Jer mi je srce, zajedno s cijelom mnome, stvarno na mjestu. Na Mediteranu.
Translated by Tatjana Radmilo
Writing an essay on the Mediterranean would be the fairest thing to do. The term essay comes from a French word essai, meaning an attempt, and one can only attempt to write about the Mediterranean ad completely fail. Because people should be able to taste and smell such text, to rest it against their palates and observe it like a postcard. Such a text should contain all hues of blue and green, leaving even dictionaries at a lack for words. We should be able to walk into that text, at least as if stepping into shallow sea, we should be able to read it with mistral whistling and crickets’ chirping, coming to our ears through headphones. Or any other, never formulated onomatopoeia, because it was not so lucky with sounds and words, as the cricket from a well-known poem. That is what the Mediterranean is like — indescribable at any attempt of description.
But, since I’ve been living in the Mediterranean again, I owe it at least a weak attempt at it. I owe to the Mediterranean at least a short dedication in prose about my own comeback and admission that I’ve been away for more than three decades without realizing that humans can be replanted into another region, but can find peace only in their own.
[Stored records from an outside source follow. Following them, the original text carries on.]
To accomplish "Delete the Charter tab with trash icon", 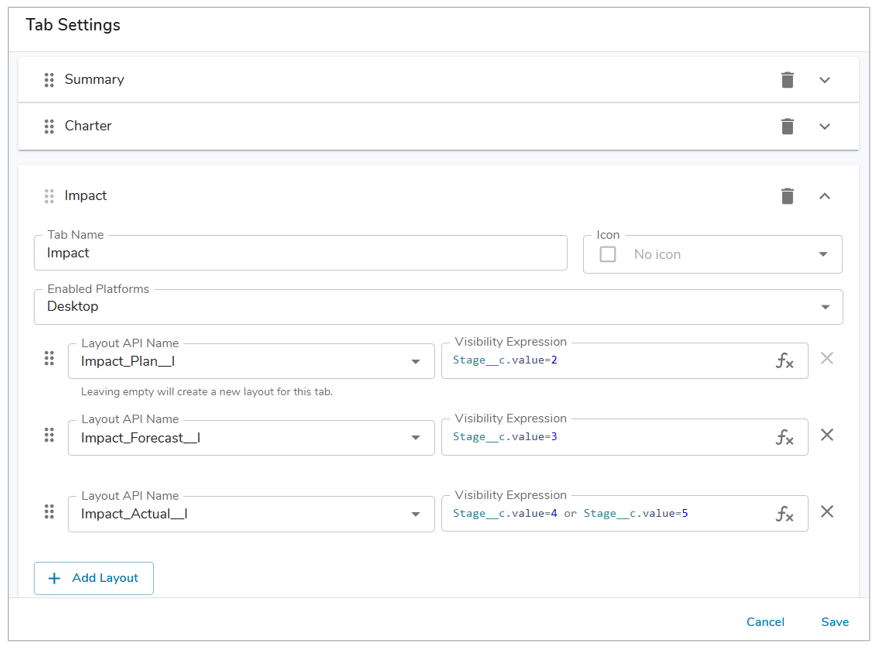I will pos(787,127).
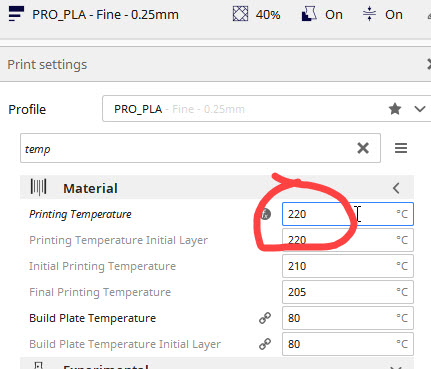The image size is (431, 369).
Task: Click the support icon showing On
Action: click(309, 14)
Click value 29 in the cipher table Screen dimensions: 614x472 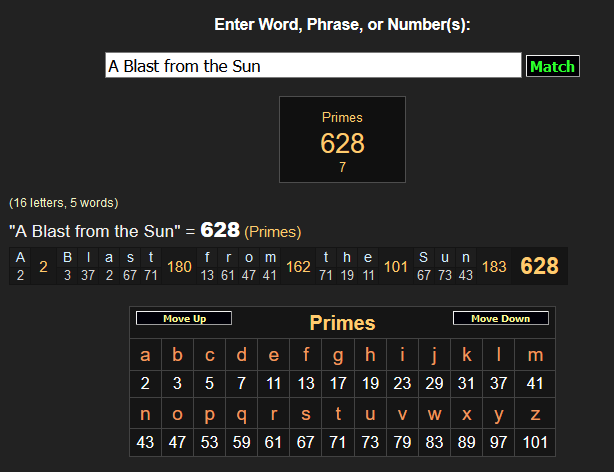[434, 382]
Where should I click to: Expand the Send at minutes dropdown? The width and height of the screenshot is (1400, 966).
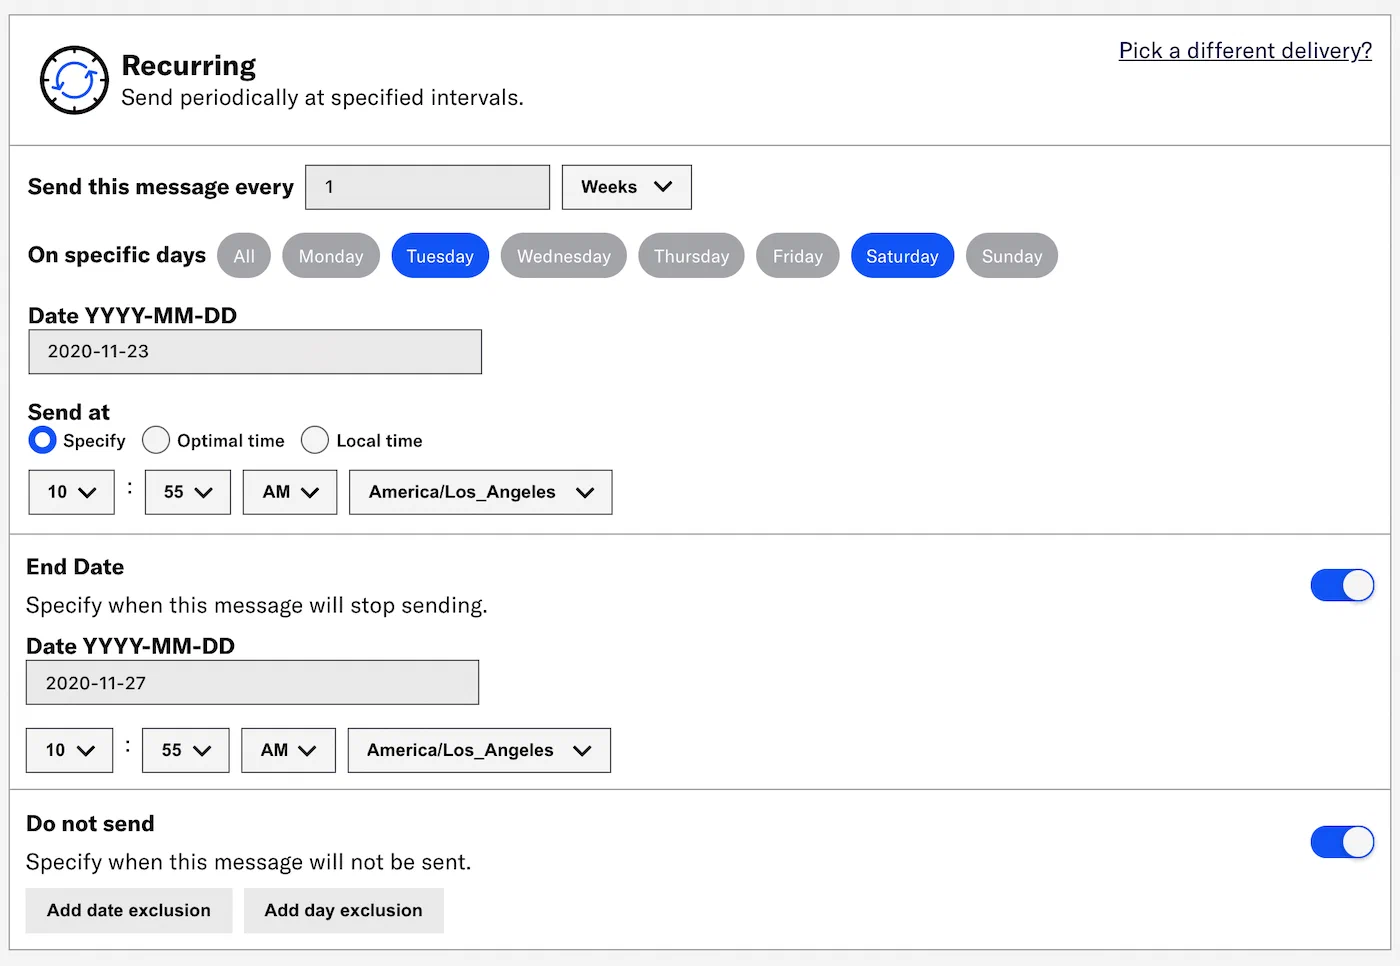point(187,492)
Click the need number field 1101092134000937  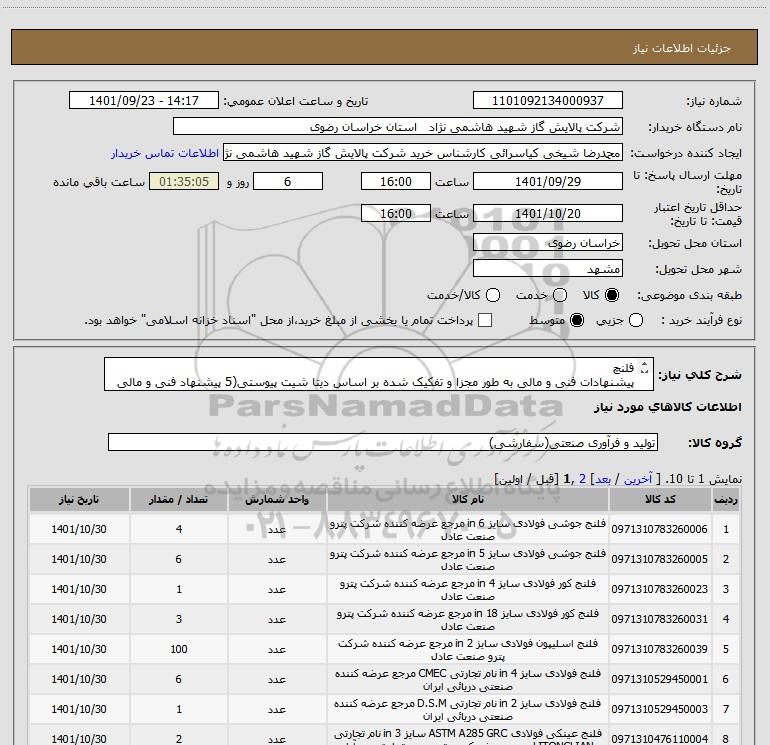[547, 101]
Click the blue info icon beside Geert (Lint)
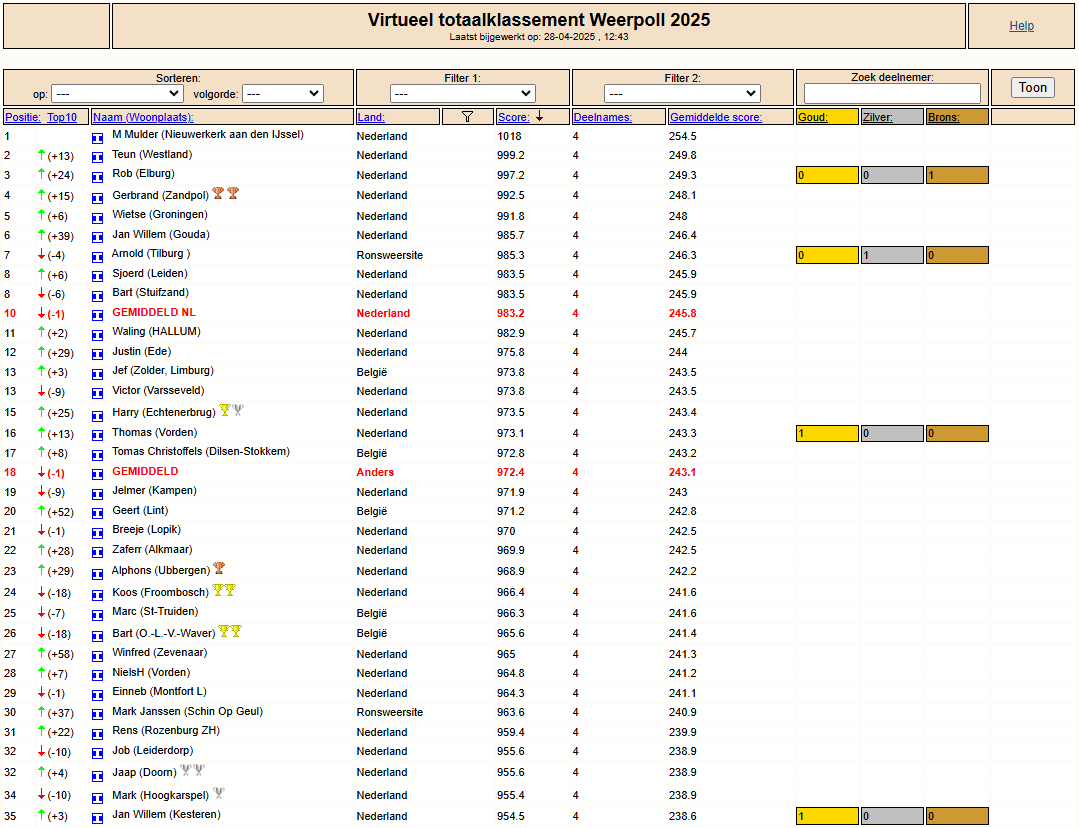 98,513
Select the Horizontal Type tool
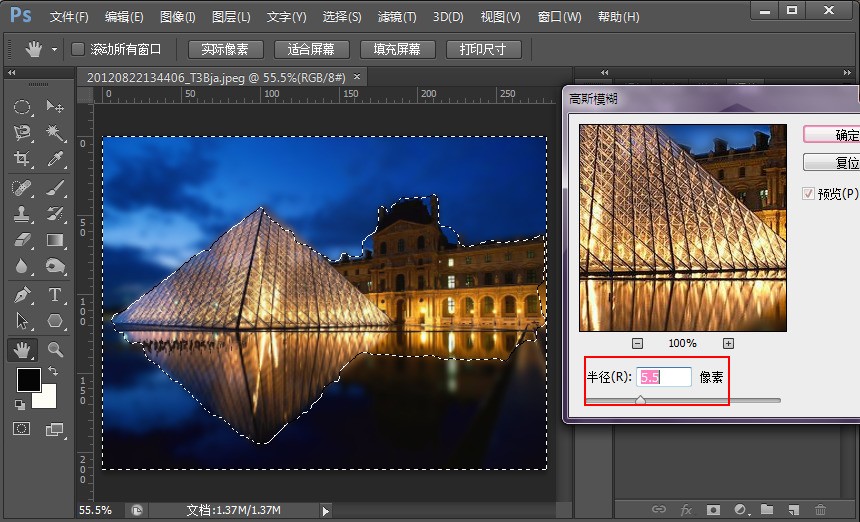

The pandemic deserves all the credits for this enlightenment. Since it made no sense to spend time during lockdown within city walls, I left the city for my Mediterranean corner, a hill in the hinterland of Trogir, and as time passed, it was clearer to me that I didn’t want to go back to those four city apartment walls. Sometimes people don’t understand what they were missing until they find it again. In my case, it was… well — everything. Sea. Sky in the shade of blue that exists only in the Mediterranean. Fish and shells on a plate. Figs. My fifty olive trees. Aromas. Nature that is here from the moment I look out through my window. Poor soil that gives back such rich fruits, making it difficult for me to understand why they call it poor. Mentality of the Mediterranean people. Sense of humour which makes sense only if you were whipped with it during growing up. Entitlement to fjaka or slowdown. Rosemary and lavender. Cheese and wine produced a couple of kilometres from here. Mighty nettle tree that I had to see first after waking up in order to realize how much I missed it while I was living on the continent.
Here I am, anchored in the Mediterranean. I grow my own tomatoes, zucchini, cucumbers, peppers, chard and broad beans. I dip bread into olive oil I myself produce. Sky and sea come together at my horizon, just as my childhood and my current age with life experience. I’ve come full circle and am now a repentant one, idealizing Mediterranean to the point that I don’t want to see any of its downsides. I don’t give a damn for sharp bora that makes my house whistle and shake in winter, as if all windows are going to burst. I don’t give a damn for unbearable invasion of tourists in summer. I don’t give a damn that my village has neither water supply nor sewage system. I don’t give a damn for dirty sea along the coast. I don’t give a damn for garbage container so far that I have to drive to reach it. I don’t give a damn for bad roads and power blackouts during any minor storm. Everything I receive in return is so much bigger and more important to me.
I replanted myself into my habitat and earned the right to a proper and correct use of phrase “my heart is at ease”.
Because my heart, together with the entire me, is really at ease and in the right place. In the Mediterranean.